Ese volumen representa 1% del consumo total y 3% de las importaciones estadounidenses. No es un asunto crítico. No es la dependencia alemana de 32% del gas natural ruso. Por supuesto, es importante en un momento en que el galón de gasolina al consumidor ya supera el umbral de 4 dólares. Hablando en términos prácticos, Venezuela, con su industria petrolera sobreviviente, de 19% de lo que producía a la llegada del chavismo, con una infraestructura en estado doloroso, que hasta es exportada como chatarra, sería una opción marginal en la región para reemplazar los barriles rusos, detrás de Colombia, Ecuador y México.
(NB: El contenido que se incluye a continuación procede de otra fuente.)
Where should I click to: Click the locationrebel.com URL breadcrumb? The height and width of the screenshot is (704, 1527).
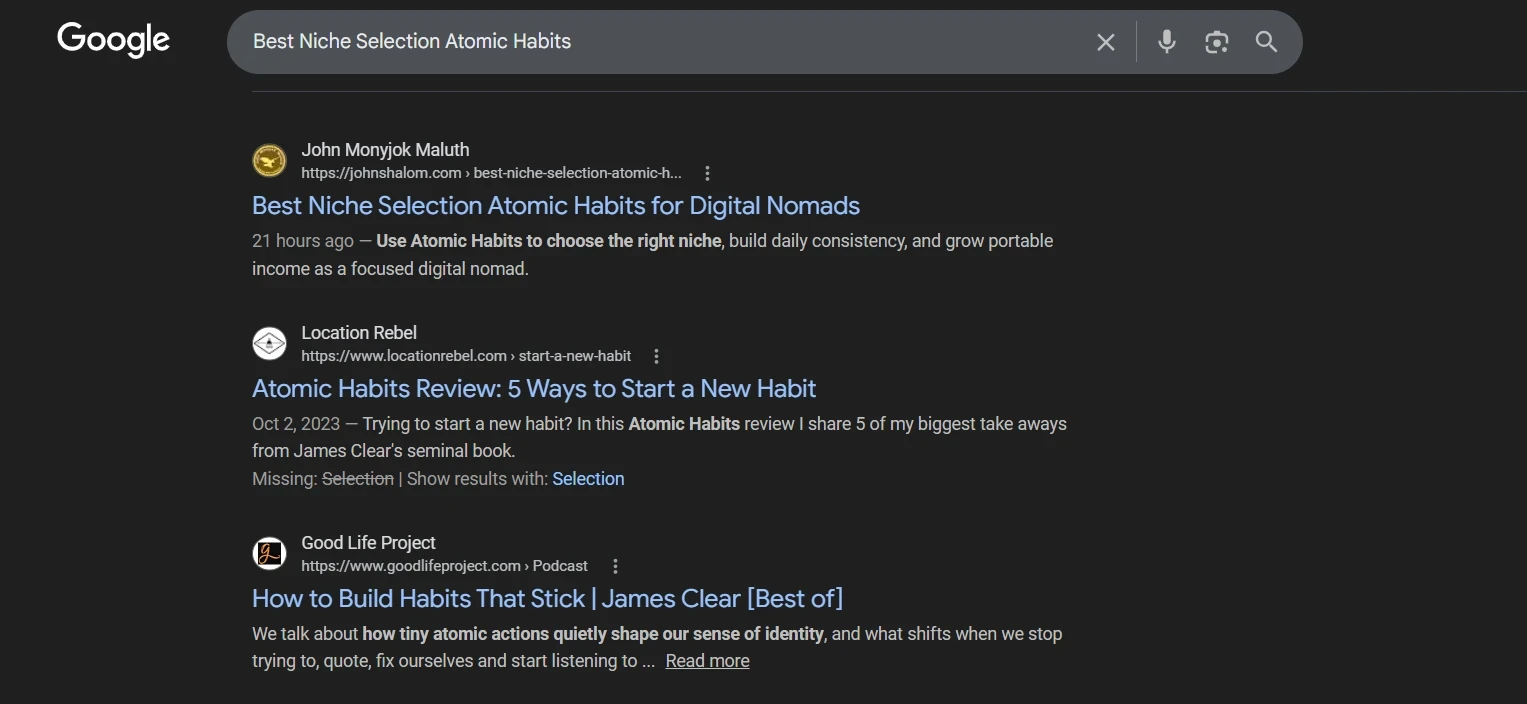(465, 356)
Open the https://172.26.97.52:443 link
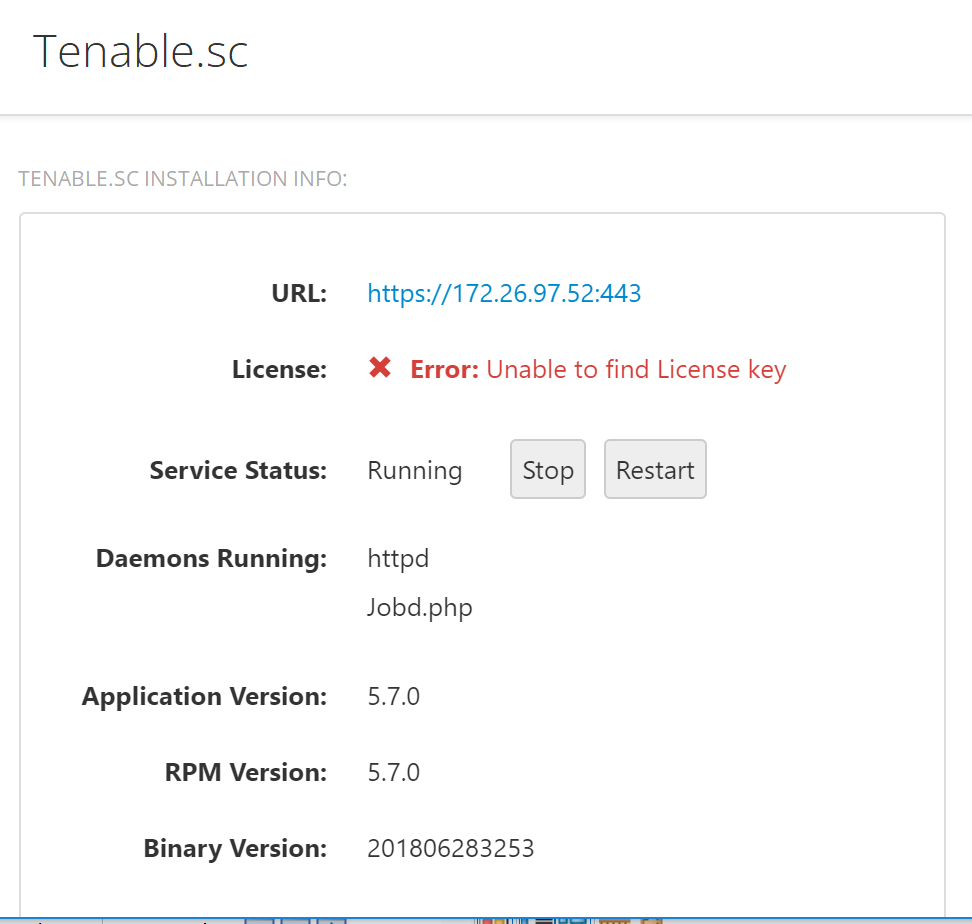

Ni que decir de las condiciones jurídicas y garantías que exigirían las corporaciones a la administración maula de Venezuela, para la millardaria inversión necesaria para levantar producción, que en un plazo de un año no pasaría de adicionar unos 250 MBD.
Pero el hecho notorio es que seguimos sobrevalorando el arbitraje de los agentes externos como determinante del cambio político, un propósito que continúa siendo esencialmente responsabilidad de los venezolanos. Consideremos que hoy, en el horizonte, la única y concreta oportunidad de cambio que avizoramos es la elección presidencial de 2024. Entonces, además de indagar sobre qué hablan Washington y Caracas, preguntémonos qué estamos haciendo para construir una opción de triunfo para esa fecha, que aunque lo parezca, no es distante. Distante será 2030 si no actuamos desde ahora.